The email privacy hole Congress won’t fix
The government has, time and again, refused to fix this major issue.
The government has, time and again, refused to fix this major issue.

Of all the good tech-policy ideas dying a slow death in Congress, none has sunk to a deeper level of “Groundhog Day” futility than the effort to reform the Electronic Communications Privacy Act of 1986.

That law tech-policy types call “ECPA” has long since become a four-letter word. Its original sin was leaning on an obsolete understanding of email to grant warrant-free access to messages stored online, but its major failing is now irrelevance: webmail providers demand a warrant anyway.

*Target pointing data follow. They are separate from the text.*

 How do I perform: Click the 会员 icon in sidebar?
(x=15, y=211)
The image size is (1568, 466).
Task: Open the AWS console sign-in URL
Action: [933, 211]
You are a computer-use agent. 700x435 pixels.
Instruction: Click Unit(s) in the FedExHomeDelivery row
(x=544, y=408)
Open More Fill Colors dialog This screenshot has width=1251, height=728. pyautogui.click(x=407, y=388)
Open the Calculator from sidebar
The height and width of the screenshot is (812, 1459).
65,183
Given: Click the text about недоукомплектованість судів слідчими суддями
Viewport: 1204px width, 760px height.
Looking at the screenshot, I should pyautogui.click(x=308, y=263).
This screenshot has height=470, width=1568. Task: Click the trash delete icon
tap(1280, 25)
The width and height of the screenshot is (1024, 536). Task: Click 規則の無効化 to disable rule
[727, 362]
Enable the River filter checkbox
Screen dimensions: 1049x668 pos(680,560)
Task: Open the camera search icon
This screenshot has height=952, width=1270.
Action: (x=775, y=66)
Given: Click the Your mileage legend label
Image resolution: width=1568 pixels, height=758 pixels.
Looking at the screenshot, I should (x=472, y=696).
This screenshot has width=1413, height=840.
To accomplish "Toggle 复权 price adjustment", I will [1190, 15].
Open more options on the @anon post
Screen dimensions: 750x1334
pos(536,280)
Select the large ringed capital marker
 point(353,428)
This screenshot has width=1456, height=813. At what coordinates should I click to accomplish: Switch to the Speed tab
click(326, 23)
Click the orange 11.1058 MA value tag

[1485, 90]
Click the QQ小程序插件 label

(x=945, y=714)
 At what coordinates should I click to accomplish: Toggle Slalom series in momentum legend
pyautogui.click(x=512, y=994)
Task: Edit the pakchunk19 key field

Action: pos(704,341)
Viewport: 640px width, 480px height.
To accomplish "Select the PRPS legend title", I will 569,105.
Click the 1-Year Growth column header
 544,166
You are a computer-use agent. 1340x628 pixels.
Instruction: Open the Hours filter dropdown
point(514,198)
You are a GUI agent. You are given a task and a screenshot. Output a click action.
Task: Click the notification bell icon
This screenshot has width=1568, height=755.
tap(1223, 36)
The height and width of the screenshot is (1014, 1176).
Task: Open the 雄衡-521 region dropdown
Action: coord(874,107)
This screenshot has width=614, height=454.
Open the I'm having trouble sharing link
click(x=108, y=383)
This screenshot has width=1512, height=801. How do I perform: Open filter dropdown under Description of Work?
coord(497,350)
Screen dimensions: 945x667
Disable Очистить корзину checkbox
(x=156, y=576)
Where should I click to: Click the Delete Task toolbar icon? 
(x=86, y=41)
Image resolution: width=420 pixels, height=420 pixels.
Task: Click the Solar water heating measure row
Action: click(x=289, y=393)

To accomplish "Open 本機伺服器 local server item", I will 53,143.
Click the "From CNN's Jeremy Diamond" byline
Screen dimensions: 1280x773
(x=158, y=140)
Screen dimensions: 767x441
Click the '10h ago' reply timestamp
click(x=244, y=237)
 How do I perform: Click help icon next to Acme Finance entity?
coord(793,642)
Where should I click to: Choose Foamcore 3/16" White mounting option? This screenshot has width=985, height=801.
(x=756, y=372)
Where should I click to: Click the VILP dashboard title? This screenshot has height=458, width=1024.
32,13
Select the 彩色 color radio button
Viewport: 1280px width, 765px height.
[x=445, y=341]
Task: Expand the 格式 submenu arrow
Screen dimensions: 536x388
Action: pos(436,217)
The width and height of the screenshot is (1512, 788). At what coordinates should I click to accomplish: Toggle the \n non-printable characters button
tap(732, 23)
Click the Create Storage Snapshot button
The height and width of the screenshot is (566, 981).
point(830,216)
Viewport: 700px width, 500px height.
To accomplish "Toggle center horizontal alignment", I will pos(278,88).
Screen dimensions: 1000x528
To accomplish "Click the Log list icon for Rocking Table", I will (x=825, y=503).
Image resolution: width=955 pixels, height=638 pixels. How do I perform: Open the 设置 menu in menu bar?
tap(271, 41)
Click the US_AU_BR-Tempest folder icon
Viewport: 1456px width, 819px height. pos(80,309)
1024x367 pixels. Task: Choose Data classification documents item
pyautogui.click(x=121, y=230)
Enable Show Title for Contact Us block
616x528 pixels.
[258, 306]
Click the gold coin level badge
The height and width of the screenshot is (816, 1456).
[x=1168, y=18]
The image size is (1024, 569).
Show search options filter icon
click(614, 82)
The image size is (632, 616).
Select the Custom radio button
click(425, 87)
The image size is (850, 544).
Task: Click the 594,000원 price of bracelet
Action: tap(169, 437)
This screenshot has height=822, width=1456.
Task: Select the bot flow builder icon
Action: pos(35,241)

And yet Congress can’t fix a law that has decayed from dangerousness to uselessness. This year is still young and many Republicans now profess themselves uneasy over the Federal Bureau of Investigation’s reach — but history suggests 2018 will end like the years before it, with ECPA intact.

How we got here

ECPA’s error should have been obvious to people versed in bulletin-board systems and email protocols 32 years ago: It imposes a 180-day limit on how long messages stay parked on “an electronic communications system.”

Up to that expiration date, the government needs a warrant from a judge based on probable cause to compel a communications provider to turn over your mail. Afterwards, a mere subpoena suffices.

The advent of webmail services in which your messages never left the cloud — beginning less than 10 years after ECPA’s passage with Hotmail — only made that line look more absurd.

In 2010, the U.S. Court of Appeals for the Sixth Circuit held in U.S. vs. Warshak that the government needed a warrant even for messages stored more than 180 days.

But it wasn’t until after a front-page sex scandal uncovered in part via e-mail—then-Gen. David Petraeus’s 2012 fling with biographer Paula Broadwell — that Congress paid a little more attention.

Legislative purgatory

Alas, the reform bill Sen. Patrick Leahy (D.-Vt.) had introduced in 2011 only got out of committee in 2012. Leahy tried again in 2013 with Sen. Mike Lee (R.-Utah) and did no better—even though the Justice Department said it could live with a warrant requirement.

The only ECPA good news that year came from Google (GOOG, GOOGL), Facebook (FB), Microsoft (MSFT) and this site’s parent firm Yahoo: They all revealed they had insisted on a warrant for stored email since 2010 or 2011, citing the 2010 Warshak ruling.

(And yet none had thought until then that their customers would want to know about this defense of their rights, which speaks volumes about the false innocence of those pre-Edward Snowden times.)

Since then, other telecom firms as AT&T (T), Comcast (CMCSA) and Yahoo’s corporate parent Verizon (VZ) have also said they require warrants. Smaller mail services without staff counsel, however, may still oblige a subpoena.